Il Brasile voleva liberarsi di un ingombrante “ospite”, l’Italia aveva bisogno di un ennesimo capro espiatorio e la Bolivia “ha fatto il favore” di facilitare il tutto. Tutta questa vicenda è allarmante perché con clangore di tromba ogni genere di appello allo stesso diritto liberale è stato reso impossibile. In questo quadro si inserisce anche il travisamento ad arte della cosiddetta “dottrina Mitterand”, che ha consentito a molti protagonisti della stagione della lotta armata di sottrarsi alle leggi speciali emanate in Italia negli anni ottanta. Quando François Mitterand rifiutava l’estradizione di molte persone ed offriva loro rifugio, non lo faceva, come oggi sostengono in tanti – partendo da quel personaggio disgustoso che è Matteo Salvini (ma non è il solo, e questo è ben più grave) – per una sorta di “complicità” francese con i gruppi armati dell’estrema sinistra in Italia, ma perché le leggi speciali erano una distorsione giuridica che ha messo in discussione il diritto di difesa, la presunzione di innocenza ed ha introdotto reati di opinione. Tutto questo era inaccettabile giuridicamente dalla Francia e François Mitterand (che certo non era un estremista, né era estraneo a molte pagine nere della storia francese) altro non ha fatto che dare priorità al diritto invece che alla vendetta pura e semplice.

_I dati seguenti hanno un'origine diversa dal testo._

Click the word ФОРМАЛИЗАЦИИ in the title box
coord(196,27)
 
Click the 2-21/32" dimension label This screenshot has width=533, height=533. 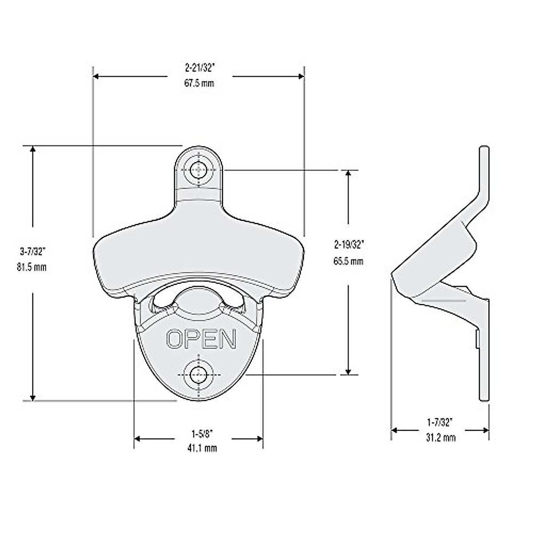(x=200, y=68)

Oggi sbandierare l’arresto di Cesare Battisti come “solo l’inizio” è una minaccia esplicitamente fatta dal ministro degli interni italiano verso tutti noi che ancora pensavamo di poterci appellare almeno al diritto liberale, già molte volte calpestato ed ignorato. Ovviamente, per fare questa considerazione non è necessario condividere oggi o averlo fatto in passato il progetto politico, tantomeno i metodi per realizzarlo, in cui credeva Cesare Battisti. Siamo convinti che la storia non si possa processare, senza per questo voler assolvere nessuno dalle proprie responsabilità individuali, neanche Cesare Battisti. I bilanci storici e politici sono indispensabili per riacquistare quella consapevolezza necessaria per non commettere vecchi errori e perché il nostro presente, ma ancor più il nostro futuro, non sia costruito sulle scorciatoie e sui capri espiatori. (c.n.)